Let’s get this out of the way up front: Terracotta Army, bucket list, once in a lifetime blah blah. You’ll have heard all those cliches before when it comes to one of the world’s most famous manmade wonders. I was skeptical about visiting but I was damn curious, and although it wasn’t on my original itinerary, I decided to make a detour to Xi’an and drop in on those infamous soldiers.
I booked myself onto a tour which picked me up from my hotel and included an English speaking guide. After a stressful first day in Xi’an, it turned out to be the best idea ever because the Warriors are a good 90 minute drive from the city and I didn’t fancy that on public transport when I had absolutely zero idea where I was. Driving with the group through the middle-of-nowhere China, we passed industrial estates followed by swathes of blank nothingness, ending up in a small village where we were instantly surrounded by locals trying to sell souvenirs.

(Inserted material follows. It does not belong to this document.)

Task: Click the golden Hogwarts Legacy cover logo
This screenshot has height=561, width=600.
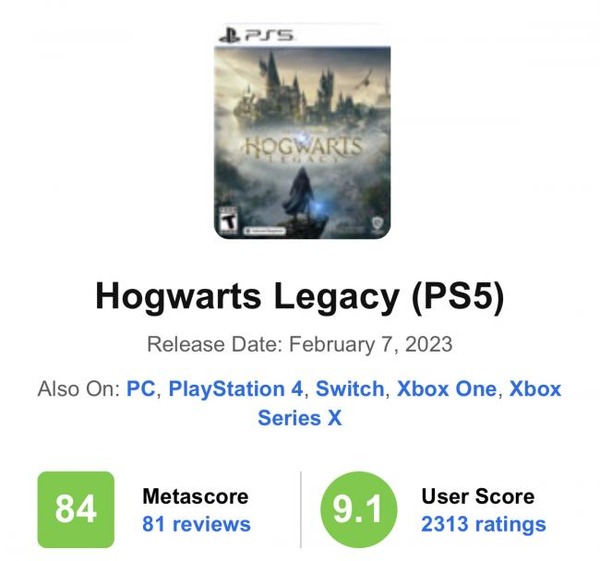Action: click(302, 148)
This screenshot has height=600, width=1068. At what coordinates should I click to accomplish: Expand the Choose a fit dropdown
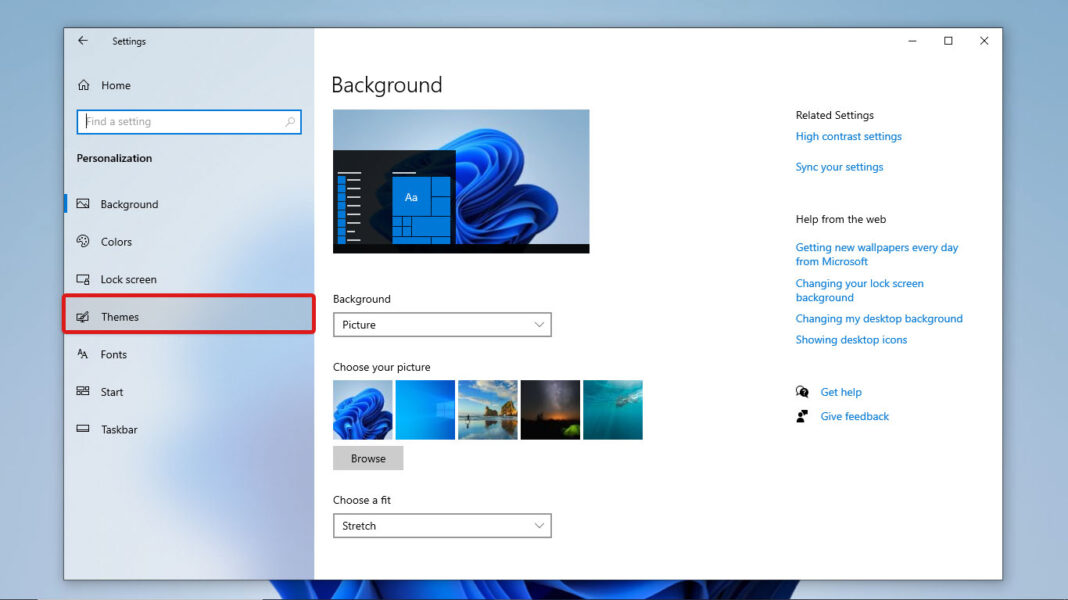pos(442,525)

Tickets bought and security check points passed, we made the ten minute walk along a winding path until we reached the enormous Pit 1. Those images you always see on TV of row up on row of soldiers? You’re looking at Pit 1 – the biggest and most uncovered of the three areas to be discovered.
It took a bit of elbowing to get to the front of the rows of selfie sticks but then I saw them in all their glory, and it is utterly staggering. Closely packed together, all looking fierce and battle ready despite waiting to be called up since 246 BCE. Every face is different and not just subtly; you can tell every soldier has their own story.

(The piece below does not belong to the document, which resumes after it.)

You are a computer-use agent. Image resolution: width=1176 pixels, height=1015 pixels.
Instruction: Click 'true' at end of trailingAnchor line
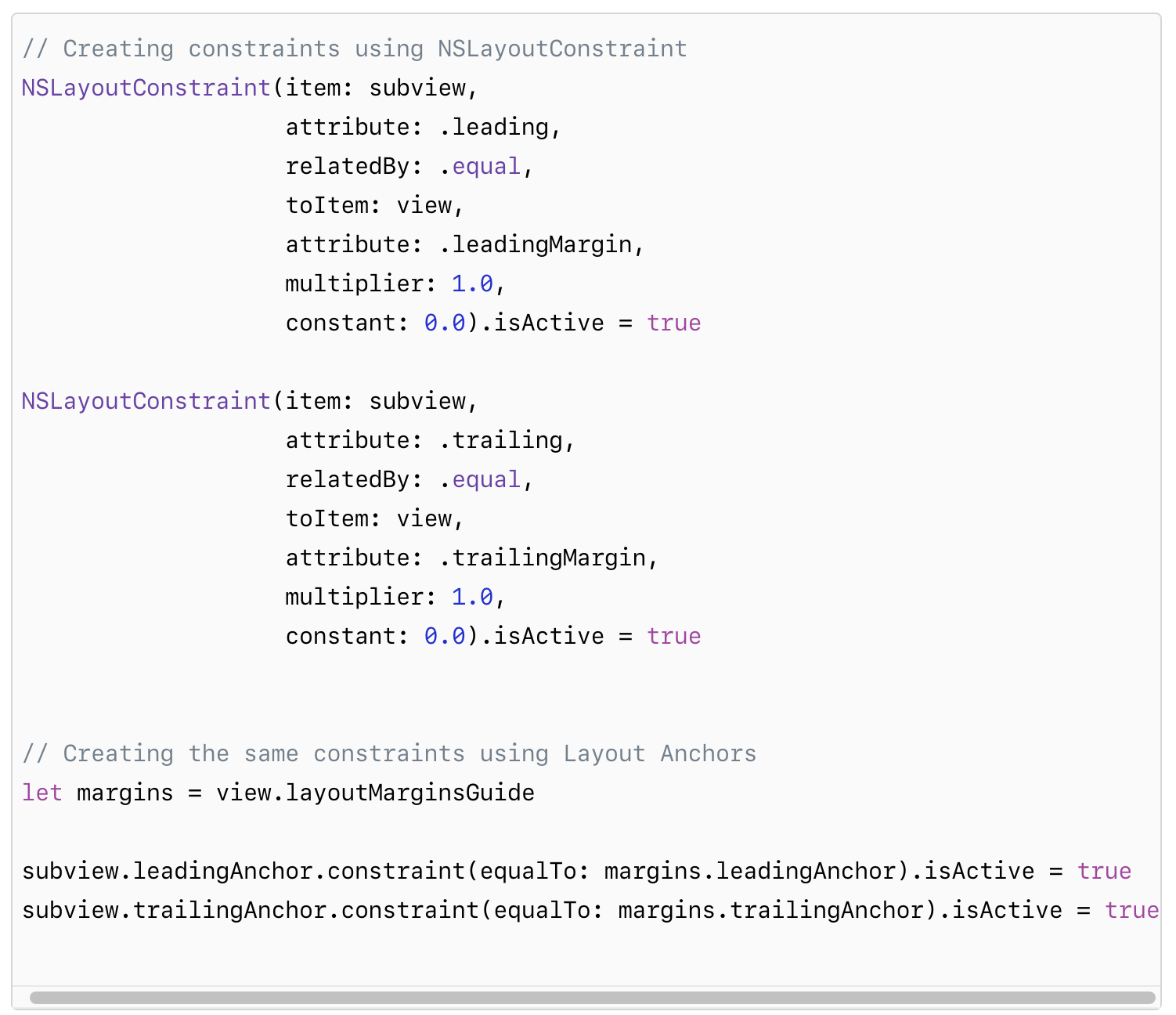pos(1132,910)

As you walk around you get a 360 view of the pit, spotting fallen or broken soldiers, or a peek at those not quite fully uncovered yet.
Pit 2 showed just how buried the statues are, with mounds of earth piled up next to and on top of the soldiers. These figures weren’t just standing alone though, instead they were joined by terracotta horses which would have pulled a chariot that now no longer exists. And they’re not all fully formed; many of the statues have broken over apart because let’s not forget, they are really, really old.

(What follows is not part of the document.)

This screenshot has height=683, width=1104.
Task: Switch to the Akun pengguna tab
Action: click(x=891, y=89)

Finally Pit 3 showed us how the warriors would have originally looked when they were first completed: painted with bright, beautiful colours which have obviously now faded with time. This pit is still very much an active archaeological site and I watched a team brush and chip away at a tiny area, patiently and seemingly with no end in sight.
I asked our guide when they expect to fully uncover the whole site and she said it would be another 40 years! Can you imagine how vast the area is and what other treasures are still waiting to be found under the ground? It would be amazing to go back again in the future and see what else has been revealed. Looks like that’s my holiday for 2056 planned!